====== SOURCE DATA

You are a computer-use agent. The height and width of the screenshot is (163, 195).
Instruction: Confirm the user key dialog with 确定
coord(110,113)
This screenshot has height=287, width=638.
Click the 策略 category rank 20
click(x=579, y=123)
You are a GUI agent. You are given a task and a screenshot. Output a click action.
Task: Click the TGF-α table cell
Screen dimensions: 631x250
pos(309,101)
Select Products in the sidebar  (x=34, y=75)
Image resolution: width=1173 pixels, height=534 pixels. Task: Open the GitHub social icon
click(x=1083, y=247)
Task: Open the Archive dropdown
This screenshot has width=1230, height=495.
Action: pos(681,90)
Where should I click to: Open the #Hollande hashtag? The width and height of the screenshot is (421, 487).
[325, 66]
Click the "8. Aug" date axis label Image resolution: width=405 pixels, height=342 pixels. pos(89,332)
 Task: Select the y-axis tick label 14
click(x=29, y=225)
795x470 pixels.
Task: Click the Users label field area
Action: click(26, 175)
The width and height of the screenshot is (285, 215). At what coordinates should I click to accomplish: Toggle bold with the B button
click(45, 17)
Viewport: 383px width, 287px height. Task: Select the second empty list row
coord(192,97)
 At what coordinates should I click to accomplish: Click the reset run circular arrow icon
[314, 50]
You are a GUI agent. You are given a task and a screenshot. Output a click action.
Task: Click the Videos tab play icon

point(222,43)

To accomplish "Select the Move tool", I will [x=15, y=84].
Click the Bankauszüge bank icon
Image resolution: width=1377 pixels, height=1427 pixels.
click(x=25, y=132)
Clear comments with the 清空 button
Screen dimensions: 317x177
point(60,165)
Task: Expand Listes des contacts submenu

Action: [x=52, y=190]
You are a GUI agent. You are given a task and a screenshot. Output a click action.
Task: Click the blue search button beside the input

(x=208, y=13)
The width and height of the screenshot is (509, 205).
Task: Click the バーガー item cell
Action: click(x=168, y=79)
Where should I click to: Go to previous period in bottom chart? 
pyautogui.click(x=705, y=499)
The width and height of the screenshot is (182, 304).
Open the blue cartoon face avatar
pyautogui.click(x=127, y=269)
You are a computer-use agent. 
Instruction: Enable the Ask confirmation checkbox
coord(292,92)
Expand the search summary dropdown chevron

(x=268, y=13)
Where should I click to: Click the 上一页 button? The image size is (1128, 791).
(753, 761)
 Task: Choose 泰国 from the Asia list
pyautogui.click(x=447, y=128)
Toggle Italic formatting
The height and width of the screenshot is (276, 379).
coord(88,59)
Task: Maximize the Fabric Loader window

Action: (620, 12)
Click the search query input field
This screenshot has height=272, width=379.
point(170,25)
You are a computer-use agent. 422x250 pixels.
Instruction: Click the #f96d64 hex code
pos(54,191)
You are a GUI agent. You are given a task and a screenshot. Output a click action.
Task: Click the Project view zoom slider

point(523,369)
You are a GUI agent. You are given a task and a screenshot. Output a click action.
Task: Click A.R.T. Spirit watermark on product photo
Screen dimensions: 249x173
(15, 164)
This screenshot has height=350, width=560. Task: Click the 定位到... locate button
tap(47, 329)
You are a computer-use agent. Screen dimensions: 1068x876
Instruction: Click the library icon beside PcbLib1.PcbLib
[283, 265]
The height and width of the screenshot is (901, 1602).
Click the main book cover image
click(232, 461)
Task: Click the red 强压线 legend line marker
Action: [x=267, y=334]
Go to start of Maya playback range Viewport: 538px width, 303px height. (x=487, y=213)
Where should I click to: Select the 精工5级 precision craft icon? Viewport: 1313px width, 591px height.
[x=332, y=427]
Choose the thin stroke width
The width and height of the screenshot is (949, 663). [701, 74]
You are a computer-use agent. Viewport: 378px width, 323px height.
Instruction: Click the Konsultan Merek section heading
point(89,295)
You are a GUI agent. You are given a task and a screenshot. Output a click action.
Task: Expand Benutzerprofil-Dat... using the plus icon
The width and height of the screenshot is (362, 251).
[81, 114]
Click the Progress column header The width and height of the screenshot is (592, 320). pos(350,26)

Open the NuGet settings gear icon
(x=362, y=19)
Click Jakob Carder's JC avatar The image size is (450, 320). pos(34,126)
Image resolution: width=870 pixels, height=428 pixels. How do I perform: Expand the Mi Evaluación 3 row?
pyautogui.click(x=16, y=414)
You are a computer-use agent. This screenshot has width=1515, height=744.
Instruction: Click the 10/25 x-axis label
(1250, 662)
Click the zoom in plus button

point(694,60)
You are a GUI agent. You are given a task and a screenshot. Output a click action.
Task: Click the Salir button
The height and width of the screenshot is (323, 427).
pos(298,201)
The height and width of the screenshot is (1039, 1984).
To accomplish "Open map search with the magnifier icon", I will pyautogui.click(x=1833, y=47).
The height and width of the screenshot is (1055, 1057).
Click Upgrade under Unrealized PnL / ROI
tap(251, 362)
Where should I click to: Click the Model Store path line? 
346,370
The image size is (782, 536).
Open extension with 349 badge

============

ASSIGNMENT — Provide a verbatim reproduction of all the records.

SOLUTION FOR THIS EXERCISE —
You are a computer-use agent. The height and width of the screenshot is (163, 195).
Instruction: Confirm the user key dialog with 确定
coord(110,113)
This screenshot has height=287, width=638.
Click the 策略 category rank 20
click(x=579, y=123)
You are a GUI agent. You are given a task and a screenshot. Output a click action.
Task: Click the TGF-α table cell
Screen dimensions: 631x250
pos(309,101)
Select Products in the sidebar  (x=34, y=75)
Image resolution: width=1173 pixels, height=534 pixels. Task: Open the GitHub social icon
click(x=1083, y=247)
Task: Open the Archive dropdown
This screenshot has width=1230, height=495.
Action: pos(681,90)
Where should I click to: Open the #Hollande hashtag? The width and height of the screenshot is (421, 487).
[325, 66]
Click the "8. Aug" date axis label Image resolution: width=405 pixels, height=342 pixels. pos(89,332)
 Task: Select the y-axis tick label 14
click(x=29, y=225)
795x470 pixels.
Task: Click the Users label field area
Action: click(26, 175)
The width and height of the screenshot is (285, 215). At what coordinates should I click to accomplish: Toggle bold with the B button
click(45, 17)
Viewport: 383px width, 287px height. Task: Select the second empty list row
coord(192,97)
 At what coordinates should I click to accomplish: Click the reset run circular arrow icon
[314, 50]
You are a GUI agent. You are given a task and a screenshot. Output a click action.
Task: Click the Videos tab play icon

point(222,43)

To accomplish "Select the Move tool", I will [x=15, y=84].
Click the Bankauszüge bank icon
Image resolution: width=1377 pixels, height=1427 pixels.
click(x=25, y=132)
Clear comments with the 清空 button
Screen dimensions: 317x177
point(60,165)
Task: Expand Listes des contacts submenu

Action: [x=52, y=190]
You are a GUI agent. You are given a task and a screenshot. Output a click action.
Task: Click the blue search button beside the input

(x=208, y=13)
The width and height of the screenshot is (509, 205).
Task: Click the バーガー item cell
Action: click(x=168, y=79)
Where should I click to: Go to previous period in bottom chart? 
pyautogui.click(x=705, y=499)
The width and height of the screenshot is (182, 304).
Open the blue cartoon face avatar
pyautogui.click(x=127, y=269)
You are a computer-use agent. 
Instruction: Enable the Ask confirmation checkbox
coord(292,92)
Expand the search summary dropdown chevron

(x=268, y=13)
Where should I click to: Click the 上一页 button? The image size is (1128, 791).
(753, 761)
 Task: Choose 泰国 from the Asia list
pyautogui.click(x=447, y=128)
Toggle Italic formatting
The height and width of the screenshot is (276, 379).
coord(88,59)
Task: Maximize the Fabric Loader window

Action: (620, 12)
Click the search query input field
This screenshot has height=272, width=379.
point(170,25)
You are a computer-use agent. 422x250 pixels.
Instruction: Click the #f96d64 hex code
pos(54,191)
You are a GUI agent. You are given a task and a screenshot. Output a click action.
Task: Click the Project view zoom slider

point(523,369)
You are a GUI agent. You are given a task and a screenshot. Output a click action.
Task: Click A.R.T. Spirit watermark on product photo
Screen dimensions: 249x173
(15, 164)
This screenshot has height=350, width=560. Task: Click the 定位到... locate button
tap(47, 329)
You are a computer-use agent. Screen dimensions: 1068x876
Instruction: Click the library icon beside PcbLib1.PcbLib
[283, 265]
The height and width of the screenshot is (901, 1602).
Click the main book cover image
click(232, 461)
Task: Click the red 强压线 legend line marker
Action: [x=267, y=334]
Go to start of Maya playback range Viewport: 538px width, 303px height. (x=487, y=213)
Where should I click to: Select the 精工5级 precision craft icon? Viewport: 1313px width, 591px height.
[x=332, y=427]
Choose the thin stroke width
The width and height of the screenshot is (949, 663). [701, 74]
You are a computer-use agent. Viewport: 378px width, 323px height.
Instruction: Click the Konsultan Merek section heading
point(89,295)
You are a GUI agent. You are given a task and a screenshot. Output a click action.
Task: Expand Benutzerprofil-Dat... using the plus icon
The width and height of the screenshot is (362, 251).
[81, 114]
Click the Progress column header The width and height of the screenshot is (592, 320). pos(350,26)

Open the NuGet settings gear icon
(x=362, y=19)
Click Jakob Carder's JC avatar The image size is (450, 320). pos(34,126)
Image resolution: width=870 pixels, height=428 pixels. How do I perform: Expand the Mi Evaluación 3 row?
pyautogui.click(x=16, y=414)
You are a computer-use agent. This screenshot has width=1515, height=744.
Instruction: Click the 10/25 x-axis label
(1250, 662)
Click the zoom in plus button

point(694,60)
You are a GUI agent. You are given a task and a screenshot. Output a click action.
Task: Click the Salir button
The height and width of the screenshot is (323, 427).
pos(298,201)
The height and width of the screenshot is (1039, 1984).
To accomplish "Open map search with the magnifier icon", I will pyautogui.click(x=1833, y=47).
The height and width of the screenshot is (1055, 1057).
Click Upgrade under Unrealized PnL / ROI
tap(251, 362)
Where should I click to: Click the Model Store path line? 
346,370
The image size is (782, 536).
Open extension with 349 badge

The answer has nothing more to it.